Being Frank

Siendo franco: Impacto del COVID-19 en Cane Creek

Being Frank: COVID-19 Impact on Cane Creek

El COVID-19 probablemente ha afectado a todos en cierta medida, y aunque ha impactado a Cane Creek, las cosas podrían ser mucho peores. Intentaré evitar el lenguaje corporativo del CEO que pretende proyectar cómo las empresas quieren parecer moral y éticamente correctas, y en su lugar compartiré parte de la situación que hemos estado enfrentando. También pretendo mantenerme alejado de la política, principalmente porque lo que hacemos en Cane Creek y por qué lo hacemos está lo más alejado posible de la retórica política.

Marzo transcurrió relativamente normal durante la mayor parte del mes.

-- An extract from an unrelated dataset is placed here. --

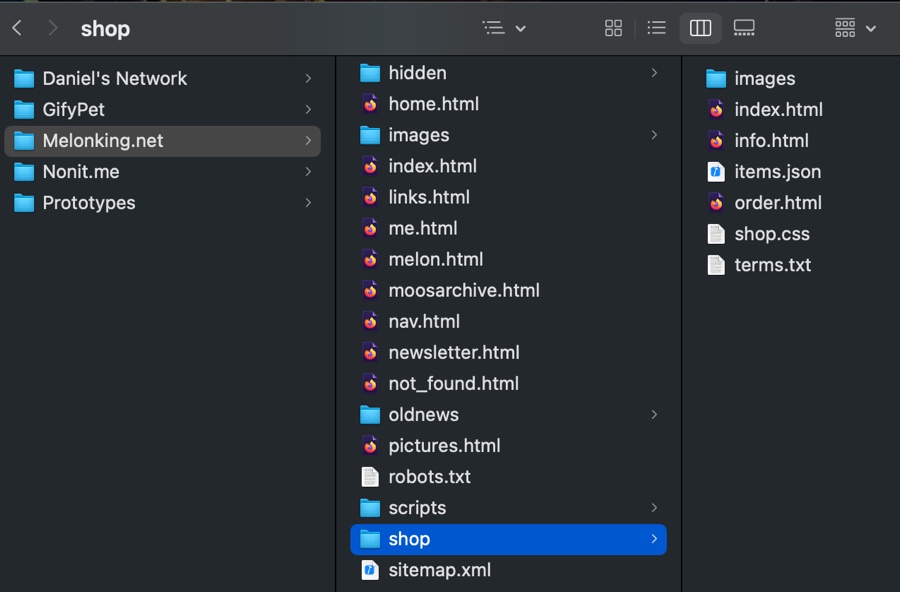Open the scripts folder
The height and width of the screenshot is (592, 900).
tap(417, 508)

Los confinamientos en Seattle y el Área de la Bahía (CA) ciertamente aumentaron la conciencia, pero el anuncio de una orden de quedarse en casa en nuestra área nos llevó a cerrar operaciones durante las dos primeras semanas de abril. La falta de información y respuestas nos dejó inseguros sobre lo que podíamos y no podíamos hacer como individuos y como empresa. Durante esas dos semanas tropezamos un poco mientras aprendíamos a trabajar de forma remota como grupo. En ese tiempo nuestro objetivo fue mantener la llama piloto encendida para que todo nuestro trabajo no se enfriara. Detener las operaciones no es un lujo que la mayoría de las pequeñas empresas puedan permitirse por mucho tiempo. Somos como tiburones, tenemos que seguir moviéndonos para seguir vivos. Necesitamos enviar y recibir pagos por nuestro producto para poder pagar a nuestros empleados y proporcionarles seguro de salud.

Los informes de minoristas de bicicletas en todo Estados Unidos que permanecían abiertos como “negocios esenciales” llevaron a la reapertura de algunos de nuestros distribuidores para abastecer a esos minoristas. Esto pareció estar impulsado por personas que redescubrían la bicicleta mientras sus actividades normales estaban prohibidas. La actividad en nuestro sitio web comenzó a aumentar, lo que llevó a más pedidos en línea. Al mismo tiempo, los minoristas nos contactaban para encontrar productos que nuestros distribuidores no tenían, y luego esos distribuidores comenzaron a buscar piezas. Más recientemente, hemos visto un patrón similar desde Europa. Aunque parece que el “mini boom de bicicletas” del que algunos hablan no se está experimentando de manera uniforme para todos, definitivamente está resultando en una demanda mucho más fuerte en mayo de lo que esperábamos. Con el cierre y la incertidumbre, nuestra demanda en abril bajó alrededor del 35%, pero mayo está en o por encima del nivel normal. Digo “en o por encima” porque mayo se está beneficiando en parte de la demanda acumulada de abril.

Una demanda mejor de lo esperada es un buen problema, pero sigue siendo un problema. Sin precedentes, no sabíamos cuándo tendríamos qué nivel de negocio. Así que cerramos nuestra cadena de suministro excepto para las piezas que necesitábamos para completar los pedidos en mano que los clientes aceptarían (no se puede dar eso por sentado). Eso fue aproximadamente un cierre del 95%. Afortunadamente, nuestros proveedores fueron muy comprensivos y reconocieron que lo que era mejor para Cane Creek también era lo mejor para ellos. Cuando la demanda comenzó a aumentar como se mencionó antes, adoptamos un enfoque conservador y aumentamos las cosas lentamente. No saber si el aumento de la demanda duraría significaba no solo que queríamos evitar prepararnos para un baile cancelado, sino que tampoco teníamos la capacidad de producción por más tiempo.

Cuando reiniciamos las operaciones, fue con un equipo mínimo en la fábrica y el almacén, y todos los demás trabajaron desde casa. Aunque el equipo mínimo rindió por encima de su categoría, no es posible estar al 100% de capacidad con un 30% de personal. Las precauciones de salud (mascarillas, guantes, gafas de seguridad, desinfecciones, mamparas, turnos rotativos, distanciamiento entre trabajadores, etc.) desafiaron la productividad pero fueron necesarias para la protección y la tranquilidad. El punto positivo en todo esto fue ver el compromiso y la determinación que todos en Cane Creek demostraron. Ya hemos estado en el suelo antes (otra metáfora de boxeo), nos levantamos, nos recuperamos y nos hicimos más fuertes. Ahora este COVID-19 nos ha lanzado un gancho de izquierda terrible que nos hizo caer de rodillas. ¡Y maldita sea, nos estamos levantando de nuevo!

Ahora más que nunca, nadie sabe qué depara el futuro, pero esta experiencia ha reforzado que andar en bicicleta hace la vida mejor, y por eso seguiremos aquí.